Connecting to your application

To connect your app to the local Supabase instance, use the API URL and keys from the terminal output:

import { createClient } from '@supabase/supabase-js'

const supabaseUrl = 'http://localhost:54321'
const supabaseKey = 'your-anon-key'
const supabase = createClient(supabaseUrl, supabaseKey)

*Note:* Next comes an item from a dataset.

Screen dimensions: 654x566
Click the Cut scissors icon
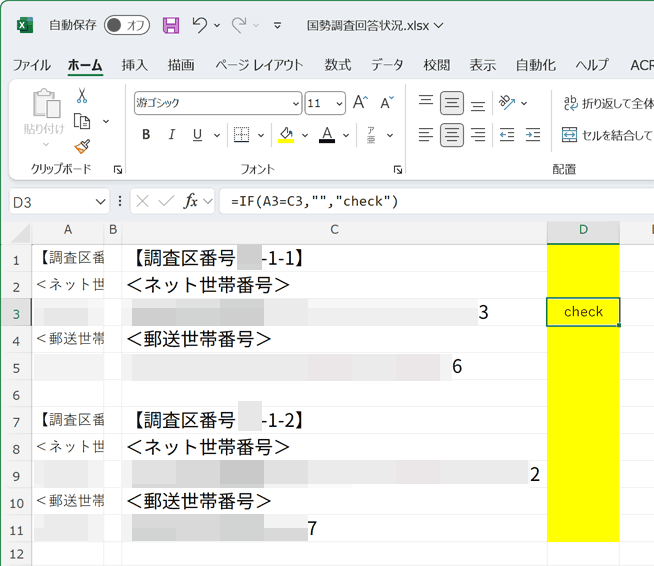click(x=82, y=96)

Managing database migrations

One of the powerful features of Supabase CLI is the ability to manage database changes with migrations.

Creating a migration

To create your first migration:

supabase migration new create_users_table

This creates a file in supabase/migrations with a timestamp. Open this file and add your SQL:

create table public.users (
  id uuid primary key default gen_random_uuid(),
  email text unique not null,
  name text,
  created_at timestamptz default now()
);

Apply migrations

To apply your migrations:

supabase db reset

This command resets your database and applies all migrations. It's great for development but don't use it in production!

Common CLI commands

Here are some useful Supabase CLI commands you'll use regularly:

# Stop the local Supabase stack
supabase stop

# Reset the database (applies all migrations)
supabase db reset

# Generate TypeScript types from your database
supabase gen types typescript > types/supabase.ts

# Show local environment details
supabase status

# Create a local database dump
supabase db dump -f dump.sql

Deploying to Supabase Cloud

After developing locally, you can deploy your changes to a Supabase cloud project.

Link to a remote project

First, login and link to your remote project:

supabase login
supabase link --project-ref your-project-ref

You can find your project reference in the URL of your Supabase dashboard.

Push database changes

To push your local migrations to the remote project:

supabase db push

This applies all your local migrations to the remote database, keeping them in sync.

Troubleshooting

Docker not running

If you see an error like "Cannot connect to the Docker daemon", make sure Docker is running on your machine.

Reset without backup

If you need to reset your local database completely:

supabase stop --no-backup
supabase start

This stops the Supabase stack without saving the current database state.

Conclusion

The Supabase CLI is an essential tool for anyone working with Supabase. It makes local development smoother and helps bridge the gap between development and production.

Start using the CLI today to:

  • Speed up your development workflow
  • Test changes safely in a local environment
  • Manage database changes with version-controlled migrations
  • Deploy with confidence to production

Give it a try and see how it can improve your Supabase development experience.